** Start Supplied entries **
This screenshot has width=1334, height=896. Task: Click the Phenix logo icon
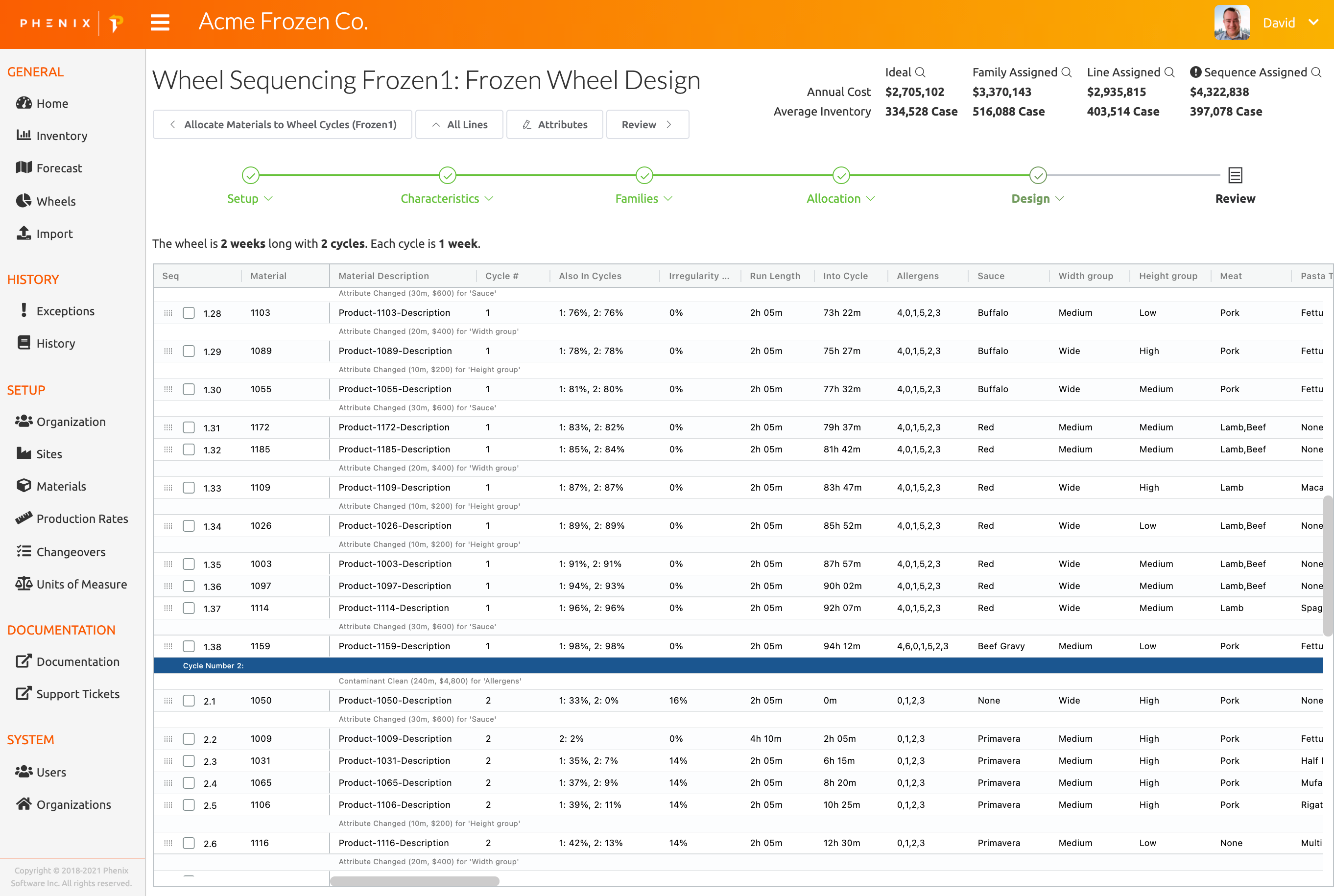click(116, 24)
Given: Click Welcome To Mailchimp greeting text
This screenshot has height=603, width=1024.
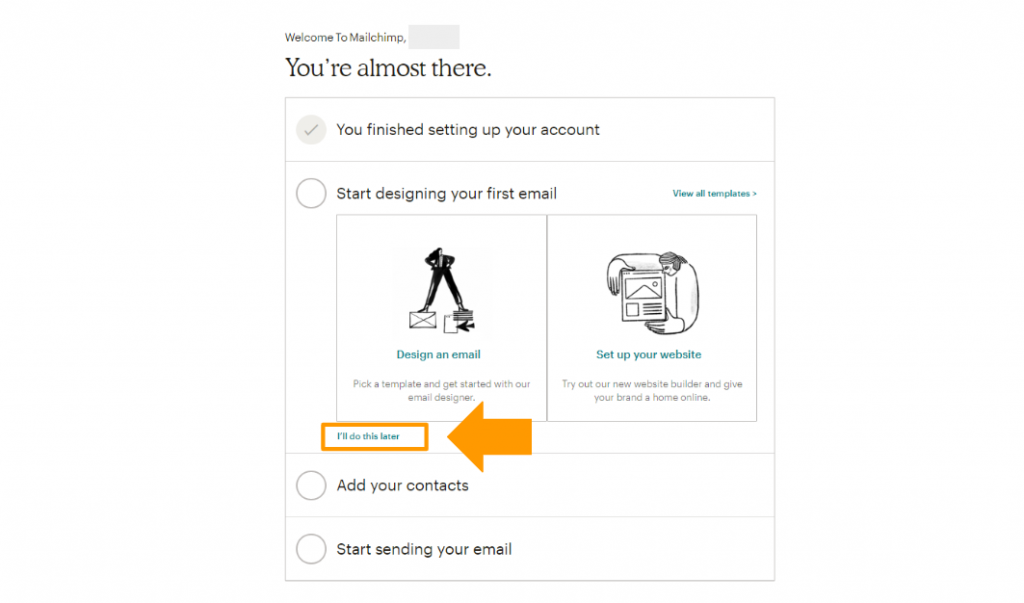Looking at the screenshot, I should 345,38.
** End Supplied entries **
* [Instructions to follow]: Repeat the entries above word for word, with the pictures left out.

* [Full response]:
This screenshot has width=1334, height=896. Task: Click the Phenix logo icon
click(116, 24)
Given: Click Welcome To Mailchimp greeting text
This screenshot has height=603, width=1024.
Looking at the screenshot, I should 345,38.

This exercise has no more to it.